Hickox se sent tellement proche du film de Sam Raimi qu'il reprend même ce brave Bruce Campbell, qui se fait picorer les entrailles par un oiseau de mauvais augure. Toujours apte à s'en prendre plein la tronche (malgré avoir été éventré, il affirme que ce n'est qu'une égratignure !), il nous réserve la meilleure scène du film, pastiche du classique "La maison du diable". Tourné dans un noir et blanc assez adroit, faisant même resurgir à certains moments la couleur rouge du sang, cet excellent petit moment prend heureusement une place assez imposante (et suffisante) dans le film. Ayant sûrement des impôts à payer, David Carradine fait un caméo aussi inutile que fade.



Mais les bonnes choses se font rares dans le film de Hickox, et on devra subir un long passage d'Heroic Fantasy post-Excalibur qui dévore finalement tout le concept. Digne d'un téléfilm de Lamberto Bava (corbeau bavard inclus), ce moment de supplice est sauvé de justesse par un combat à travers le temps décomplexé et jouissif, faisant apparaître le temps de quelques minutes une parodie hilarante de "Zombie" et même un "Godzilla" aussi moche que pataud. Un éclair de génie auréolé d'une petite touche Z, qui fera sourire les fantasticophiles. Ouf!

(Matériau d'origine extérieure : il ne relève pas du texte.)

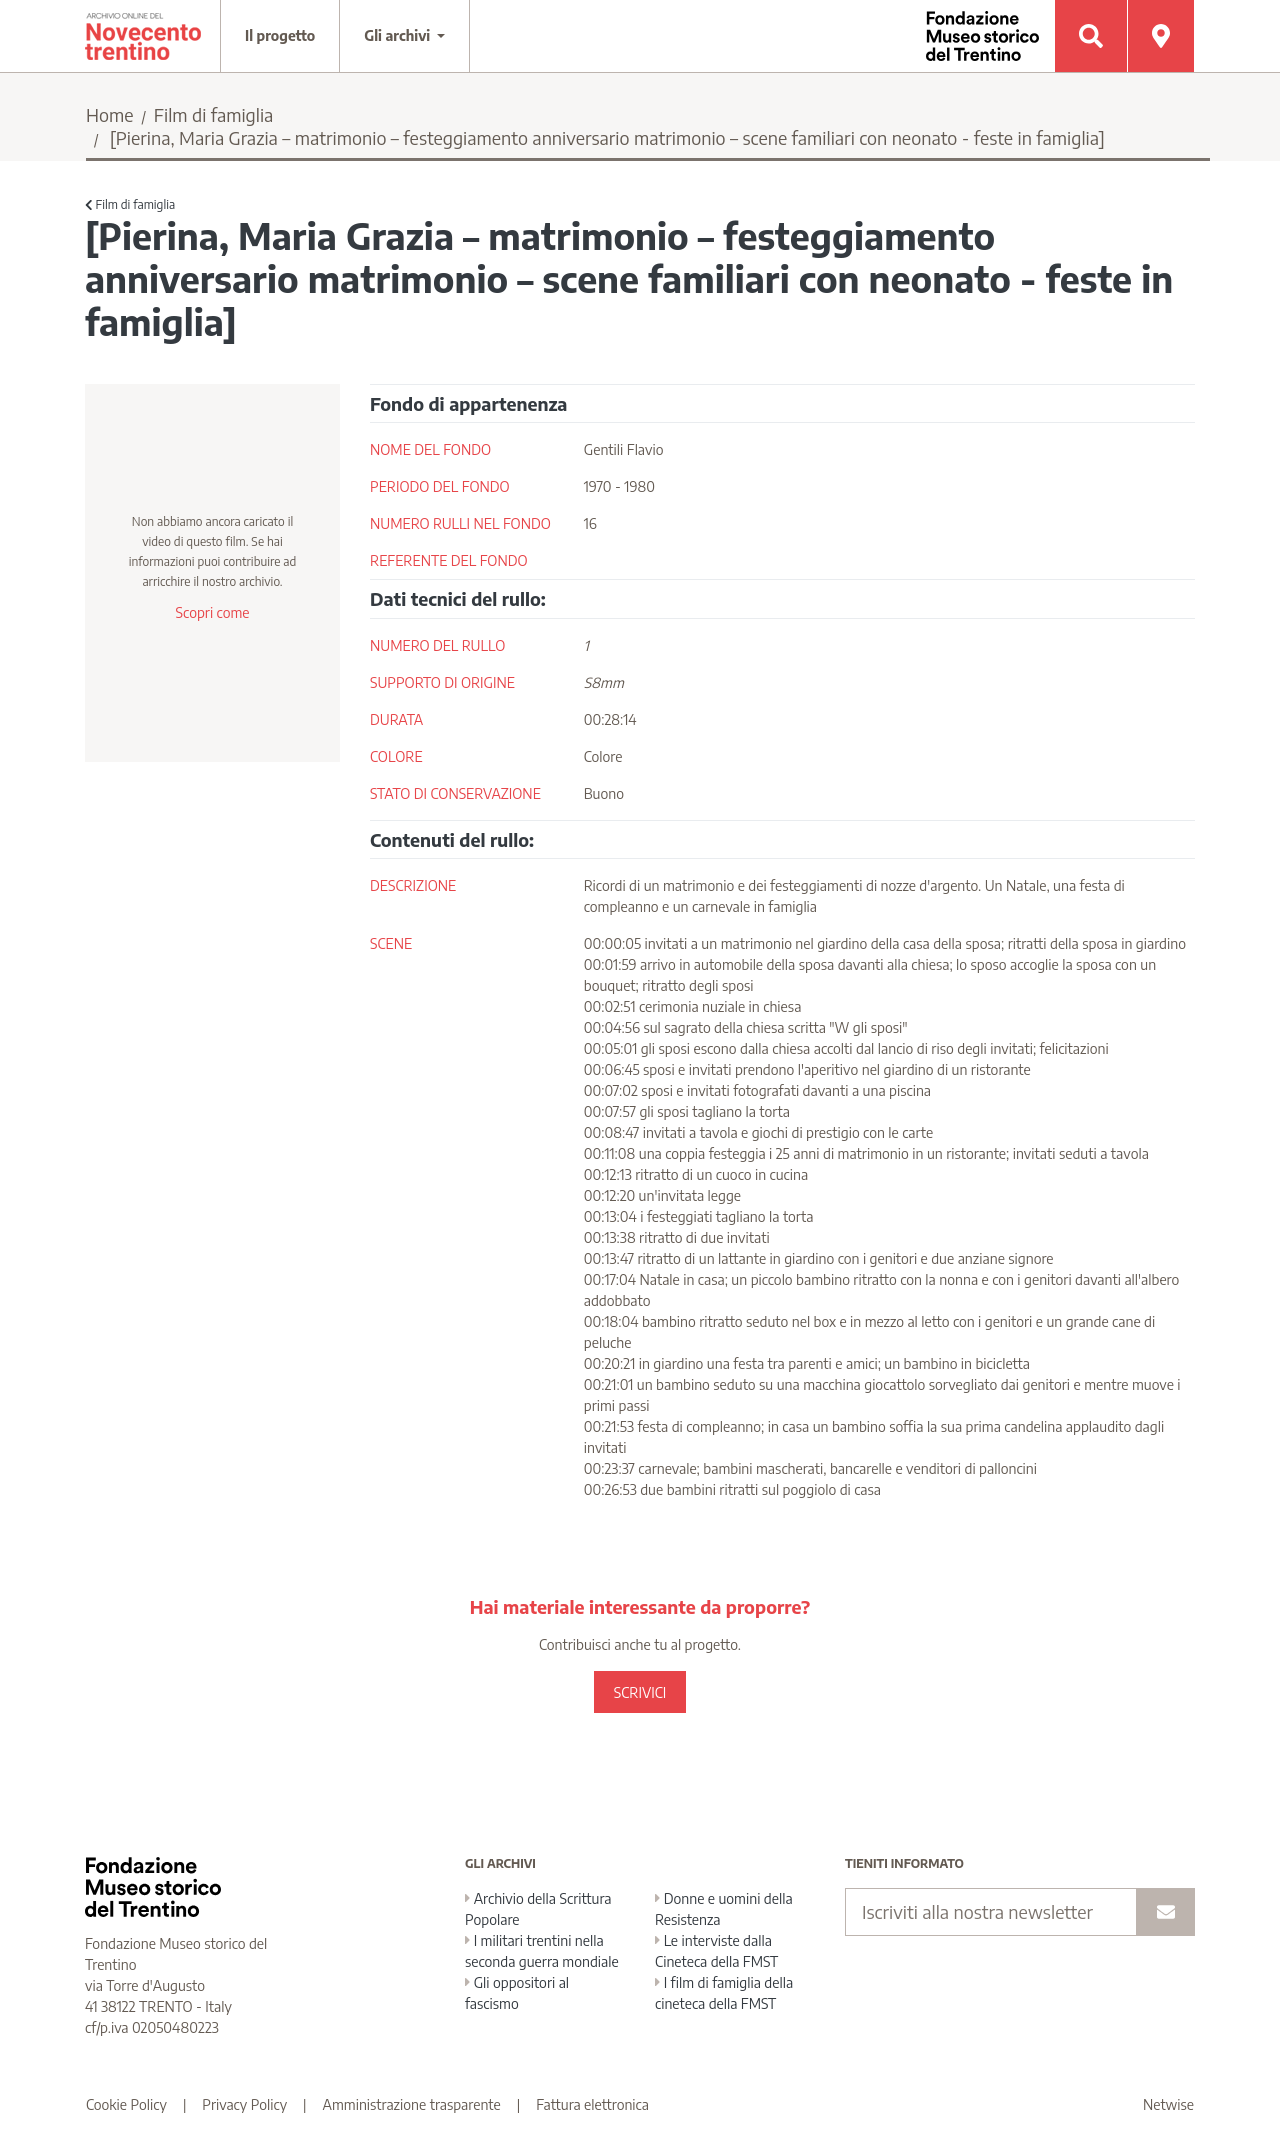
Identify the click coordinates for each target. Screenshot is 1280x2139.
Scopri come (212, 612)
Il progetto (280, 35)
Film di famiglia (214, 114)
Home (110, 114)
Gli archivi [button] (399, 35)
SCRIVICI (640, 1692)
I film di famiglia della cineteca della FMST (724, 1993)
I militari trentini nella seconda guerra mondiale (542, 1951)
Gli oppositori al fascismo (517, 1993)
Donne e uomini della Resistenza (724, 1909)
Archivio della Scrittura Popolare (538, 1909)
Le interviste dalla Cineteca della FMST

Mais la déception ne s'arrête pas là puisque nous aurons droit à un "Frankenstein" caricatural et d'une rare laideur (depuis quand le savant et sa compagne sont-ils de nationalité allemandes ), et un "Alien" qui atteint le summum de la médiocrité : caoutchouteux, bordélique, mal filmé, mal monté, repoussant, franchement on ne s'attendait pas à ça. Le coté "prestige" du premier film (souvenez-vous au moins de l'excellent passage chez Dracula ou celui de la Momie) s'évapore de manière fort désagréable, donnant la mauvaise impression de s'éloigner de plus en plus de l'excellente série B qu'est "Waxwork". Même la bande sonore s'amuse à pêter littéralement un câble (surtout dans la partie heroic-fantasy où elle devient par moment inadéquate) et une princesse est transformée en bidule à dents longues. Si si ! Hickox pousse le bouchon jusqu'à terminer son film sur une touche aussi naïve qu'inconvenable, digne d'un "Retour vers le futur". Non décidément, "Waxwork 2" est vraiment trop déséquilibré et lourdingue pour emporter l'adhésion et susciter un intérêt comparable à celui de son prédécesseur.